RECORD EXTRACTS:
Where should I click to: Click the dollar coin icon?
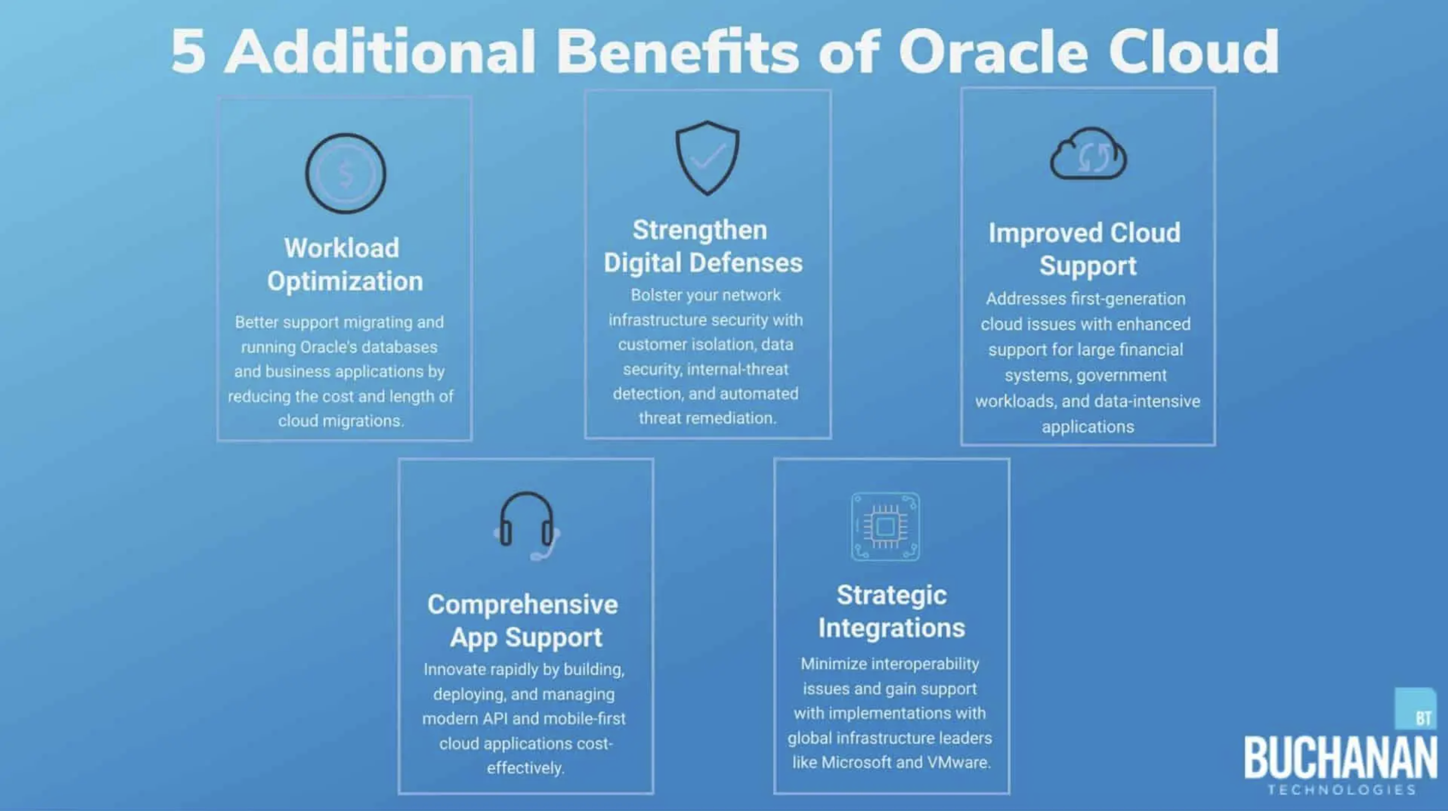tap(345, 173)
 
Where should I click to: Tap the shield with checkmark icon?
tap(707, 158)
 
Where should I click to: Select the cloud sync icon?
tap(1088, 154)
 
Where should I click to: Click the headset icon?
tap(526, 525)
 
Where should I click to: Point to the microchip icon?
tap(885, 526)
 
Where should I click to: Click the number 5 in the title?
tap(188, 52)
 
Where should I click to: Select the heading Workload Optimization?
tap(344, 264)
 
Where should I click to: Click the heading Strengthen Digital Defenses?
tap(703, 246)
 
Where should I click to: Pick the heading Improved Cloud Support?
tap(1085, 249)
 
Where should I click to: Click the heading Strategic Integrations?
tap(891, 611)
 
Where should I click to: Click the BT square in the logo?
tap(1415, 710)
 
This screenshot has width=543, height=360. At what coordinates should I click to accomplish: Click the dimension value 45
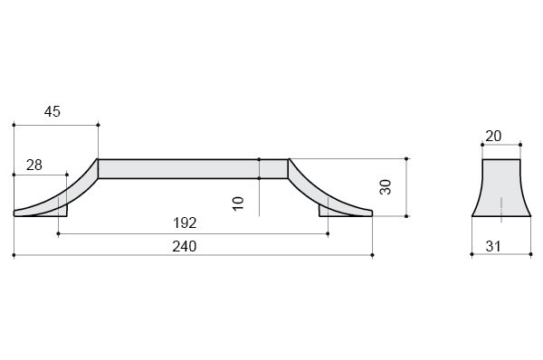(x=52, y=111)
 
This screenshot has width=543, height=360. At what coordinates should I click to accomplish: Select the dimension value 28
(x=34, y=166)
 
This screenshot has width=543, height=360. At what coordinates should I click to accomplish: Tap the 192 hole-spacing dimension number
(x=185, y=223)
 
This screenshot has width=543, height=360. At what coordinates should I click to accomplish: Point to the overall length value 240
(x=185, y=246)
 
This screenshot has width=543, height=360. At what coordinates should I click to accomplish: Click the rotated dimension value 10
(x=238, y=204)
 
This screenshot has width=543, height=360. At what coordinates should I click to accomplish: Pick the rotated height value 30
(x=386, y=187)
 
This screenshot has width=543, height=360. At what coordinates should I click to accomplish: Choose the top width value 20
(x=493, y=136)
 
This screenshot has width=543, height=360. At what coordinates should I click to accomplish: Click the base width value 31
(x=493, y=246)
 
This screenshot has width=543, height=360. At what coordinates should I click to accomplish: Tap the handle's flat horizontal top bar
(x=193, y=168)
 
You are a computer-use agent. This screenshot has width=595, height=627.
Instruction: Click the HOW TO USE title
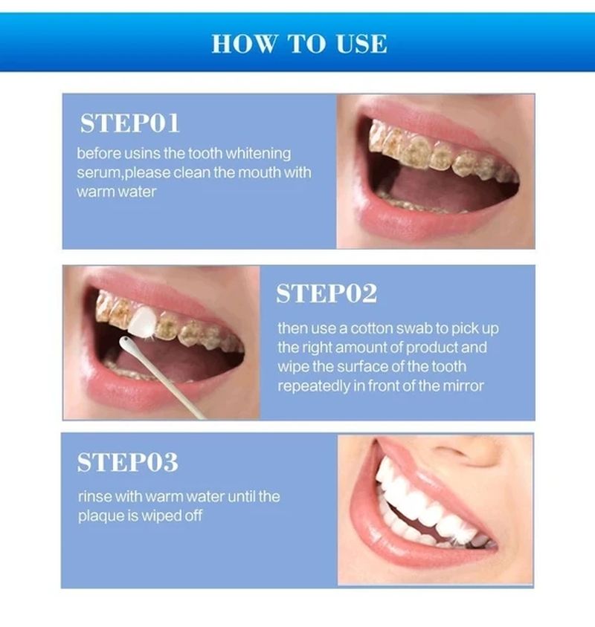point(299,43)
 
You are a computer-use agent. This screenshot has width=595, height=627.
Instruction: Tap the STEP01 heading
point(130,123)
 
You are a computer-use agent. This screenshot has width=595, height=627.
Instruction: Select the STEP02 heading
point(327,293)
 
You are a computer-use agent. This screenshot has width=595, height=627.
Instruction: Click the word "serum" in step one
point(95,172)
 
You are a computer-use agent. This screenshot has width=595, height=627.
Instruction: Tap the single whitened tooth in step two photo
point(142,320)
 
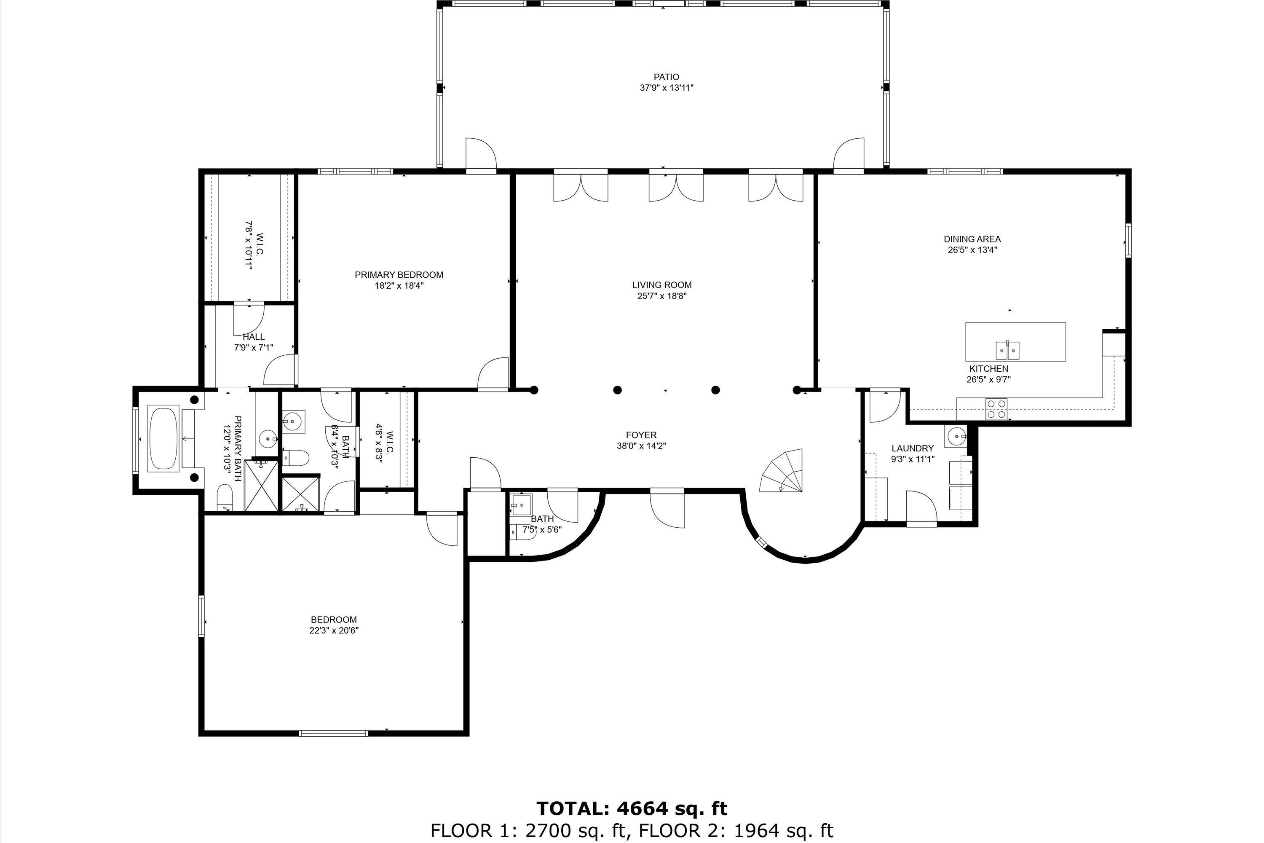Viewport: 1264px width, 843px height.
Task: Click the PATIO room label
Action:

CHALLENGE:
Which lines above contain the string "Select", counting only matches in the same case? Return each of those lines in full.

SOLUTION FOR THIS EXERCISE:
Where should I click to: Select the cloud sync icon?
Where should I click to: Select the heading Workload Optimization?
This screenshot has width=543, height=360. At what coordinates should I click to accomplish: Select the dimension value 28
Instruction: Select the STEP02 heading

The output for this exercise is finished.